Articles
Whoops, here’s one that got lost in my review queue. Charity Majors (one of the usual suspects here at SRE Weekly) wrote one of her characteristically detailed and experience-filled posts on how to isolate your production, staging, and development environments in AWS.
I can’t quite tell how much of this is John Allspaw’s writing and how much is written by the US Forestry Service, but I love it all. Here’s a bulleted list of points driving home the fact that we constantly strike a balance between risk and safety.
Server Density added multi-datacenter redundancy to their infrastructure in 2013, and they were kind enough to document what they learned. In this first of two articles, they outline different kinds of multi-datacenter setups and go over the kinds of things you’ll have to think about as you retrofit your application.
This short opinion piece raises an excellent idea: SLAs aren’t for recouping the cost you incurred due to an outage, they are for making a point to a service provider about the outage.
Southwest has released some numbers on the impact of last month’s outage that resulted in thousands of cancelled flights.

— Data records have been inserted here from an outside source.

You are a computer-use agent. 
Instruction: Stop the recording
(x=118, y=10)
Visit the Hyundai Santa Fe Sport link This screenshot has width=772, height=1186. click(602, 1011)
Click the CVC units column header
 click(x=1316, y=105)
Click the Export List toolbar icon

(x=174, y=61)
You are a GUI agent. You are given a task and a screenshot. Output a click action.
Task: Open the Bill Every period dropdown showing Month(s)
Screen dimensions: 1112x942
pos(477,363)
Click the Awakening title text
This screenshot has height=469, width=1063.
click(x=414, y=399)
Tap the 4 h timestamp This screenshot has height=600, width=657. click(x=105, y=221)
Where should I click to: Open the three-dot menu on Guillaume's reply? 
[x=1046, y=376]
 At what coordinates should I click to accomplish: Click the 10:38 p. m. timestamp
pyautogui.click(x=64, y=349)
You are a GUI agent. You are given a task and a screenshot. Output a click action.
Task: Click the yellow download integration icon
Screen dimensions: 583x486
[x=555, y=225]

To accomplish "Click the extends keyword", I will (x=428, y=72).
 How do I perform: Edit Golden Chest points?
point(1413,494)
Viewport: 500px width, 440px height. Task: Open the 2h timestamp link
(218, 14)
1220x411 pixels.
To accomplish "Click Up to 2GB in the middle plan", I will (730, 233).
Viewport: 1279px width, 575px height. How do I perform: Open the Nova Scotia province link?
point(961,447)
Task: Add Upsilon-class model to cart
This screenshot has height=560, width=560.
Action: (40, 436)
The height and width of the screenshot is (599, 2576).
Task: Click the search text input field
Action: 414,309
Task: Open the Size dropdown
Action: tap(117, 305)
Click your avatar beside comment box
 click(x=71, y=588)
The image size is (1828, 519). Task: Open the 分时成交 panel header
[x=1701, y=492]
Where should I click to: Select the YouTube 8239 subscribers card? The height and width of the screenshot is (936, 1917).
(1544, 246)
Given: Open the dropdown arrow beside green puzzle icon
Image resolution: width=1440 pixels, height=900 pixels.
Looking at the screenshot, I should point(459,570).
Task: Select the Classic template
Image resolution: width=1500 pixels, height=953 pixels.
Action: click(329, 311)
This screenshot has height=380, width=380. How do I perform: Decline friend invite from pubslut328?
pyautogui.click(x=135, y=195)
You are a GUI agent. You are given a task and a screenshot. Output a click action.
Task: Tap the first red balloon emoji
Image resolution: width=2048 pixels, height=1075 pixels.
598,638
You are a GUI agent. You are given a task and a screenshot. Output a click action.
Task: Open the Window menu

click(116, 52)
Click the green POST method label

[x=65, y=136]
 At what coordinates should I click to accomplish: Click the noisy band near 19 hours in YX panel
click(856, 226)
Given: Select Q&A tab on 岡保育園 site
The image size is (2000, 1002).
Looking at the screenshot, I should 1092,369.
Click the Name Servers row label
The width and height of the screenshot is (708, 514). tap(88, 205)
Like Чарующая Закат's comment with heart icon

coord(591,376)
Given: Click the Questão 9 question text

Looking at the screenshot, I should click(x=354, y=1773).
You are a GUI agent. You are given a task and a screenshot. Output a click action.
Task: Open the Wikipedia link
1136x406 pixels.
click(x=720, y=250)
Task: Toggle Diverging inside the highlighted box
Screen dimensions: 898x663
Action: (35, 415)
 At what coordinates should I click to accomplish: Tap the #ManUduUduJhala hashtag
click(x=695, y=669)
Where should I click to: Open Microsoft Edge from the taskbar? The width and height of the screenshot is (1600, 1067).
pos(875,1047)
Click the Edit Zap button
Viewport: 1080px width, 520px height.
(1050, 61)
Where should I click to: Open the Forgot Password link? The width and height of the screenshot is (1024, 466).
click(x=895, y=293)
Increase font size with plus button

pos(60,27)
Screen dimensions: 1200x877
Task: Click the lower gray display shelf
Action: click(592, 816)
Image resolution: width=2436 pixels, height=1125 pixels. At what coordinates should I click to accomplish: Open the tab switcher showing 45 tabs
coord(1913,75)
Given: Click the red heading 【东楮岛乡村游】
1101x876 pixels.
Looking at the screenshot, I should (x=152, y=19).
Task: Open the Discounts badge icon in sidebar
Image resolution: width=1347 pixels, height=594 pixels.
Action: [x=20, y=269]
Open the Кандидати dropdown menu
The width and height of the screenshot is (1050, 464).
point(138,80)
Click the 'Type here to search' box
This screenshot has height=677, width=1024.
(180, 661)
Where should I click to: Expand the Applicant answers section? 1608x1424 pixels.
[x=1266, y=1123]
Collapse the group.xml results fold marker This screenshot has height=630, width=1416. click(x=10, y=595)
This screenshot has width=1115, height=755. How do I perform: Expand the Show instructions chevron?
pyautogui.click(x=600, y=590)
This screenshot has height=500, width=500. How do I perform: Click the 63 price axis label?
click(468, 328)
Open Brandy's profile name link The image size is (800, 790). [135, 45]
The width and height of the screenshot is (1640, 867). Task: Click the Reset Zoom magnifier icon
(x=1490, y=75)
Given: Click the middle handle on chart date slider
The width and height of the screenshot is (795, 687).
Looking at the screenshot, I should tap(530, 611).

Netflix gives us a rundown of how they prepare a title for release by pre-filling caches in their in-house CDN. I like the part about timing pre-filling during off-peak hours to avoid impacting the service.
How much is your company willing to invest for a truly effective DR solution? This article asks that question and along the way digs into what an effective DR solution looks like and why it costs so much.
Outages
- Syria
-
The Syrian government shut internet access down to prevent cheating on school exams.
-
- Mailgun
-
Linked, find a really interesting postmortem: Mailgun experienced an outage when their domain registrar placed their domain on hold abruptly. The registrar was subsequently largely uncommunicative, hampering incident resolution. Lesson learned: make sure you can trust your registrar, because they have the power to ruin your day.
-
- Belnet
-
The linked article has some intriguing detail about a network equipment failure that caused a routing loop.
-
- Australia’s census website
-
This caught my eye:
Revolution IT simulated an average sustained peak of up to 350 submissions per second, but only expected up to 250 submission per second.
Load testing only 40% above expected peak demand? That seems like a big red flag to me.
-
- Etisalat (UAE ISP)
- Vodafone
- Google Drive
- AT&T
- Delta Airline
-
A datacenter power system failure resulted in cancelled flights worldwide.
-